By default, Postgresql allows only for peer authentication. You may enable password authentication by appending the following line in /etc/postgresql/14/main/pg_hba.conf:

local all all peer # after this line
local all all md5 # add this

For more details, refer to the documentation here.

Block Log

As of writing this, there isn't a compressed block_log file to download, so if not already you can download an up-to-date uncompressed block_log:

Update (17 Oct 2022): The compressed block_log is now available for download.

wget -c https://gtg.openhive.network/get/blockchain/compressed/block_log

Compress block_log

To generate a compressed block_log from an uncompressed version, use the compress_block_log tool found in hive/programs/util/compress_block_log in the build directory.

./compress_block_log -j $(nproc) -i /src/uncompressed/blocklog/folder -o /dest/blocklog/folder

Create ramdisk

98% of the time the replay is bottlenecked by disk I/O if the shared_memory.bin file is located on disk. Move it to ramdisk to reduce SSD wear and significantly better performance, hence the memory requirements above. Replace 25G with the size of the ramdisk desired.

cd ~
mkdir ramdisk
sudo mount -t tmpfs -o rw,size=25G tmpfs ~/ramdisk

Configure hived

Generate a hived config file if not already:

hived --dump-config

By default, the data directory is ~/.hived but you may also store it in another directory if you wish.

mkdir -p ~/.hived/blockchain

Move the resulting compressed block_log and block_log.artifacts files to the blockchain folder of the data directory.

Then edit the config.ini file in the data directory as follows (find the key and modify its value, add them if it is not there):

Plugins

# Basic
plugin = witness webserver p2p json_rpc database_api network_broadcast_api condenser_api block_api rc_api

# Reputation
plugin = reputation reputation_api

# Get accounts/witness
plugin = account_by_key account_by_key_api

# Internal market
plugin = market_history market_history_api

# Transaction status
plugin = transaction_status transaction_status_api

# State snapshot
plugin = state_snapshot

# SQL serializer
plugin = sql_serializer

# Wallet bridge API
plugin = wallet_bridge_api

SQL serializer

psql-url = dbname=block_log user=postgres password=pass hostaddr=127.0.0.1 port=5432
psql-index-threshold = 1000000
psql-operations-threads-number = 5
psql-transactions-threads-number = 2
psql-account-operations-threads-number = 2
psql-enable-account-operations-dump = true
psql-force-open-inconsistent = false
psql-livesync-threshold = 10000

See sql_serializer plugin documentation on details of each parameter and configuring relevant filters if desired.

Shared file directory

Specify path to folder containing shared_memory.bin:

shared-file-dir = "/home/<username>/ramdisk"

Shared file size

At least 24GB is needed (currently 22GB), this value will increase over time.

shared-file-size = 24G

Endpoints

Configure the IP and port of the endpoints to be made available for seed and API calls.

p2p-endpoint = 0.0.0.0:2001
webserver-http-endpoint = 0.0.0.0:8091

Replay!

Finally we are ready to replay the blockchain.

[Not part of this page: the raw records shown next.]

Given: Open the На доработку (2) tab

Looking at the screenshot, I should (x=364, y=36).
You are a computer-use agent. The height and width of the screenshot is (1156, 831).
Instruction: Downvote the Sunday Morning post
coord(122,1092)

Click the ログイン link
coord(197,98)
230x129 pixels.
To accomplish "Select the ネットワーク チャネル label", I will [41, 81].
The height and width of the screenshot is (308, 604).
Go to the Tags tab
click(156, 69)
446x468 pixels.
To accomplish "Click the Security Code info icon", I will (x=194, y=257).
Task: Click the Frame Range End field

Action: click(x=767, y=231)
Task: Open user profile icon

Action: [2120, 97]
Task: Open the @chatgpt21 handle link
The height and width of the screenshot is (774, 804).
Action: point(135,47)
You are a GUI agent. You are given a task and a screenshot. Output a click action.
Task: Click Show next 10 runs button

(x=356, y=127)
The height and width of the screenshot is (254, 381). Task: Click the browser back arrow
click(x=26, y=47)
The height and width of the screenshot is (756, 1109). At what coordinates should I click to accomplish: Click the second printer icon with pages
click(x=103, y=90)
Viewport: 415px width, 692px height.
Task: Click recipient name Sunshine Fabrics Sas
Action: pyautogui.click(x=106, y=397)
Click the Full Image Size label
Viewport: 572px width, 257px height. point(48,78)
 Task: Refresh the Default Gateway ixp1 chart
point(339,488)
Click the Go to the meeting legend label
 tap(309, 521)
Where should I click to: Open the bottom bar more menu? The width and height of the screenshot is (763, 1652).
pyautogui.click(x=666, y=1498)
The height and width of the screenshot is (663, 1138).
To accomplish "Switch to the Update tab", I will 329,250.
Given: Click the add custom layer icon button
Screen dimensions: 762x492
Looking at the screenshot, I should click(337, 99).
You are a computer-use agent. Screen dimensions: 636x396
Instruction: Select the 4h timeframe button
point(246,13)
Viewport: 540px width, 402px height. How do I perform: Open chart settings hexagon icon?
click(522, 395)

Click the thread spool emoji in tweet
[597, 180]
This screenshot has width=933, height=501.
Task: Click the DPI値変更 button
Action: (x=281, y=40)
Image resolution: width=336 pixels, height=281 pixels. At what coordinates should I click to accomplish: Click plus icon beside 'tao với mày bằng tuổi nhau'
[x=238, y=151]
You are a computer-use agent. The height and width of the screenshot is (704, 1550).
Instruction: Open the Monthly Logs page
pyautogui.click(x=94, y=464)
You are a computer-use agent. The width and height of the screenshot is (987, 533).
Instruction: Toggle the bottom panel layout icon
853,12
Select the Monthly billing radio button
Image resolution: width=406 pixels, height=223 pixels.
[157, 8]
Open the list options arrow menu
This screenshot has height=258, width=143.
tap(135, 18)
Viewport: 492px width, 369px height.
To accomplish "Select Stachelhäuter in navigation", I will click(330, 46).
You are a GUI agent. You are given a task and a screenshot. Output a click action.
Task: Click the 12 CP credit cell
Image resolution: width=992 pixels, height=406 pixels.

Start a screen or tmux session and run the following:

hived --replay-blockchain

If your hived data directory is not the default ~/.hived, specify it in the above command with -d /path/to/data/dir.

For HAF nodes, this process is split into 5 stages:

  1. Normal replay. hived reads the blockchain and rebuilds chain state.
  2. Initial network sync, which fetches the latest blocks so far from the network.
  3. Indexes and foreign keys creation.
  4. Normal network sync to catch up after stage 3 above.
  5. Live sync, where your node is fully synced. You should see something like the first screenshot of this post above in your logs at this point.

This entire process took under 48 hours for me to replay 66.4M Hive blocks, ~5-10% faster than the previous version.

HAfAH

Setup required permissions

Run in psql console in block_log database for the setup scripts to run successfully:

GRANT CREATE ON DATABASE block_log TO haf_app_admin;

Installation

git clone https://gitlab.syncad.com/hive/HAfAH hafah
cd hafah
git submodule update --init
./run.sh setup-postgrest
./run.sh setup <server_port> postgresql://haf_app_admin:<password>@127.0.0.1:5432/block_log

Notice we are not cloning the submodules recursively as the haf repo without its submodules is the only dependency for the setup scripts.

Start HAfAH server

Replace <server_port> with the port you wish to use. I prefer to use the next one available, that is 8093.

./run.sh start <server_port> postgresql://haf_app_admin:<password>@127.0.0.1:5432/block_log

Test API call

To check that it works, try out an API call to the HAfAH server.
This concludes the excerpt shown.